MATERIAL PROVIDED Block Start
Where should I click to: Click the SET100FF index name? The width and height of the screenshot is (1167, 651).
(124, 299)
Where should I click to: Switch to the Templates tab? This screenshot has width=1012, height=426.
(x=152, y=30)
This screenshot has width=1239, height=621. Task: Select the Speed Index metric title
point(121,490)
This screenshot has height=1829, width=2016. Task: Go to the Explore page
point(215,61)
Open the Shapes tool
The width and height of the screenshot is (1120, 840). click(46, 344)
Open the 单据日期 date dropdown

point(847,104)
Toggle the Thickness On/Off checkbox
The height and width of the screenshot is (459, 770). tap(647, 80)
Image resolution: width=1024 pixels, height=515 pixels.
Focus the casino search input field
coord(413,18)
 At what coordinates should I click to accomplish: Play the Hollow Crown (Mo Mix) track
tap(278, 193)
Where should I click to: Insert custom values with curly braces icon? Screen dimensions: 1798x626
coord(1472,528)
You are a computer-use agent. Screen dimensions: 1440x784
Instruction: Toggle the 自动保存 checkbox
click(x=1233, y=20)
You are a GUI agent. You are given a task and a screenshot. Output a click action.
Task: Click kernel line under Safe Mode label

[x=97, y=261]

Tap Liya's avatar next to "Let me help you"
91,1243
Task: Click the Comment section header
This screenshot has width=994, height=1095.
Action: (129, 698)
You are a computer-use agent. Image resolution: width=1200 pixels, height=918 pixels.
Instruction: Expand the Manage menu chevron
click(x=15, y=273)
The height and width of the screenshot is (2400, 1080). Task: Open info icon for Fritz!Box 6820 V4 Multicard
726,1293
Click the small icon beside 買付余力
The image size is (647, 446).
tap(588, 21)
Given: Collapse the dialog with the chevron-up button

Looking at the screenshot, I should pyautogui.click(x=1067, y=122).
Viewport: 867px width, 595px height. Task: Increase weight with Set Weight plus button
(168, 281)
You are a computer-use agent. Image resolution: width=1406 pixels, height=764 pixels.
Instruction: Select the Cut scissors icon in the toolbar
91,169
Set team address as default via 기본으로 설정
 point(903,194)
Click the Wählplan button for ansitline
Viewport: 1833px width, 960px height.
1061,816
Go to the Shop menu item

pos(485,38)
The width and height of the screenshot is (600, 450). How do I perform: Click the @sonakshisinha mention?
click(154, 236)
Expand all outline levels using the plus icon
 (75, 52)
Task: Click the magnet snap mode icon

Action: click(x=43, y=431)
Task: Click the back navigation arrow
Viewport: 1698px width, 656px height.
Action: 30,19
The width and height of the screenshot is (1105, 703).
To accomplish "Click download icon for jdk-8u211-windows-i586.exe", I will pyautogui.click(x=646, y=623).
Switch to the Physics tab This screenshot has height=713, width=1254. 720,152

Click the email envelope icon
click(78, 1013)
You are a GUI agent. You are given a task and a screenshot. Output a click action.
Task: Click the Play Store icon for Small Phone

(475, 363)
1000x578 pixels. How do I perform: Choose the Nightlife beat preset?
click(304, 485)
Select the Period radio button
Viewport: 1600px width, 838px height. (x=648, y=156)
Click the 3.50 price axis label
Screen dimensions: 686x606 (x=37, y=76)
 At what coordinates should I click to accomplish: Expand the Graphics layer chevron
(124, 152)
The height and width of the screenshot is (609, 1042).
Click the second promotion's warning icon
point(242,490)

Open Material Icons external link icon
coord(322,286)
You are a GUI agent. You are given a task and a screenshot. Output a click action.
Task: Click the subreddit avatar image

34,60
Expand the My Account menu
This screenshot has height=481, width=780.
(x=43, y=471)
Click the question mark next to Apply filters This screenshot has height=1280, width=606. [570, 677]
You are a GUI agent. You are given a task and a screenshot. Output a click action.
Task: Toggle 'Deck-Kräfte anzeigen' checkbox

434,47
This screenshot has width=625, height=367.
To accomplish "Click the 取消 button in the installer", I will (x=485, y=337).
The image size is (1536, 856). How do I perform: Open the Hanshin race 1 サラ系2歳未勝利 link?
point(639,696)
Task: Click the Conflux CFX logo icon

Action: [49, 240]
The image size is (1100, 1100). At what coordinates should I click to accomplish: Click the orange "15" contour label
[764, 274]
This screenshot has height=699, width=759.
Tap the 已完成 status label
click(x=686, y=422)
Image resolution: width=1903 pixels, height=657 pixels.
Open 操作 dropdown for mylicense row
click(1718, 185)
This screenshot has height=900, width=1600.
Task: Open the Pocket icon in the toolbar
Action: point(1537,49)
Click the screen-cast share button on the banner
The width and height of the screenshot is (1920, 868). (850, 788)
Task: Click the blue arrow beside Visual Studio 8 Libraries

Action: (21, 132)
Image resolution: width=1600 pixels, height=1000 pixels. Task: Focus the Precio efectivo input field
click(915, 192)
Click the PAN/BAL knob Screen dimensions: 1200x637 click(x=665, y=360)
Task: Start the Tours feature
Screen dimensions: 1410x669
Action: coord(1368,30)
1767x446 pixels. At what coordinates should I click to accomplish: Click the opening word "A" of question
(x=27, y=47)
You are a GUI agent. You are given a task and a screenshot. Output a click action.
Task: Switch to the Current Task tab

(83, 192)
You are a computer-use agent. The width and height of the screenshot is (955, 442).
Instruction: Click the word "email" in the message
MATERIAL PROVIDED Block End
ASSIGNED TASK: Every line of the listing is to be returned exactly as written.

TASK OUTPUT:
Where should I click to: Click the SET100FF index name? The width and height of the screenshot is (1167, 651).
(124, 299)
Where should I click to: Switch to the Templates tab? This screenshot has width=1012, height=426.
(x=152, y=30)
This screenshot has width=1239, height=621. Task: Select the Speed Index metric title
point(121,490)
This screenshot has height=1829, width=2016. Task: Go to the Explore page
point(215,61)
Open the Shapes tool
The width and height of the screenshot is (1120, 840). click(46, 344)
Open the 单据日期 date dropdown

point(847,104)
Toggle the Thickness On/Off checkbox
The height and width of the screenshot is (459, 770). tap(647, 80)
Image resolution: width=1024 pixels, height=515 pixels.
Focus the casino search input field
coord(413,18)
 At what coordinates should I click to accomplish: Play the Hollow Crown (Mo Mix) track
tap(278, 193)
Where should I click to: Insert custom values with curly braces icon? Screen dimensions: 1798x626
coord(1472,528)
You are a computer-use agent. Screen dimensions: 1440x784
Instruction: Toggle the 自动保存 checkbox
click(x=1233, y=20)
You are a GUI agent. You are given a task and a screenshot. Output a click action.
Task: Click kernel line under Safe Mode label

[x=97, y=261]

Tap Liya's avatar next to "Let me help you"
91,1243
Task: Click the Comment section header
This screenshot has width=994, height=1095.
Action: (129, 698)
You are a computer-use agent. Image resolution: width=1200 pixels, height=918 pixels.
Instruction: Expand the Manage menu chevron
click(x=15, y=273)
The height and width of the screenshot is (2400, 1080). Task: Open info icon for Fritz!Box 6820 V4 Multicard
726,1293
Click the small icon beside 買付余力
The image size is (647, 446).
tap(588, 21)
Given: Collapse the dialog with the chevron-up button

Looking at the screenshot, I should pyautogui.click(x=1067, y=122).
Viewport: 867px width, 595px height. Task: Increase weight with Set Weight plus button
(168, 281)
You are a computer-use agent. Image resolution: width=1406 pixels, height=764 pixels.
Instruction: Select the Cut scissors icon in the toolbar
91,169
Set team address as default via 기본으로 설정
 point(903,194)
Click the Wählplan button for ansitline
Viewport: 1833px width, 960px height.
1061,816
Go to the Shop menu item

pos(485,38)
The width and height of the screenshot is (600, 450). How do I perform: Click the @sonakshisinha mention?
click(154, 236)
Expand all outline levels using the plus icon
 (75, 52)
Task: Click the magnet snap mode icon

Action: click(x=43, y=431)
Task: Click the back navigation arrow
Viewport: 1698px width, 656px height.
Action: 30,19
The width and height of the screenshot is (1105, 703).
To accomplish "Click download icon for jdk-8u211-windows-i586.exe", I will pyautogui.click(x=646, y=623).
Switch to the Physics tab This screenshot has height=713, width=1254. 720,152

Click the email envelope icon
click(78, 1013)
You are a GUI agent. You are given a task and a screenshot. Output a click action.
Task: Click the Play Store icon for Small Phone

(475, 363)
1000x578 pixels. How do I perform: Choose the Nightlife beat preset?
click(304, 485)
Select the Period radio button
Viewport: 1600px width, 838px height. (x=648, y=156)
Click the 3.50 price axis label
Screen dimensions: 686x606 (x=37, y=76)
 At what coordinates should I click to accomplish: Expand the Graphics layer chevron
(124, 152)
The height and width of the screenshot is (609, 1042).
Click the second promotion's warning icon
point(242,490)

Open Material Icons external link icon
coord(322,286)
You are a GUI agent. You are given a task and a screenshot. Output a click action.
Task: Click the subreddit avatar image

34,60
Expand the My Account menu
This screenshot has height=481, width=780.
(x=43, y=471)
Click the question mark next to Apply filters This screenshot has height=1280, width=606. [570, 677]
You are a GUI agent. You are given a task and a screenshot. Output a click action.
Task: Toggle 'Deck-Kräfte anzeigen' checkbox

434,47
This screenshot has width=625, height=367.
To accomplish "Click the 取消 button in the installer", I will (x=485, y=337).
The image size is (1536, 856). How do I perform: Open the Hanshin race 1 サラ系2歳未勝利 link?
point(639,696)
Task: Click the Conflux CFX logo icon

Action: [49, 240]
The image size is (1100, 1100). At what coordinates should I click to accomplish: Click the orange "15" contour label
[764, 274]
This screenshot has height=699, width=759.
Tap the 已完成 status label
click(x=686, y=422)
Image resolution: width=1903 pixels, height=657 pixels.
Open 操作 dropdown for mylicense row
click(1718, 185)
This screenshot has height=900, width=1600.
Task: Open the Pocket icon in the toolbar
Action: point(1537,49)
Click the screen-cast share button on the banner
The width and height of the screenshot is (1920, 868). (850, 788)
Task: Click the blue arrow beside Visual Studio 8 Libraries

Action: (21, 132)
Image resolution: width=1600 pixels, height=1000 pixels. Task: Focus the Precio efectivo input field
click(915, 192)
Click the PAN/BAL knob Screen dimensions: 1200x637 click(x=665, y=360)
Task: Start the Tours feature
Screen dimensions: 1410x669
Action: coord(1368,30)
1767x446 pixels. At what coordinates should I click to accomplish: Click the opening word "A" of question
(x=27, y=47)
You are a GUI agent. You are given a task and a screenshot. Output a click action.
Task: Switch to the Current Task tab

(83, 192)
You are a computer-use agent. The width and height of the screenshot is (955, 442).
Instruction: Click the word "email" in the message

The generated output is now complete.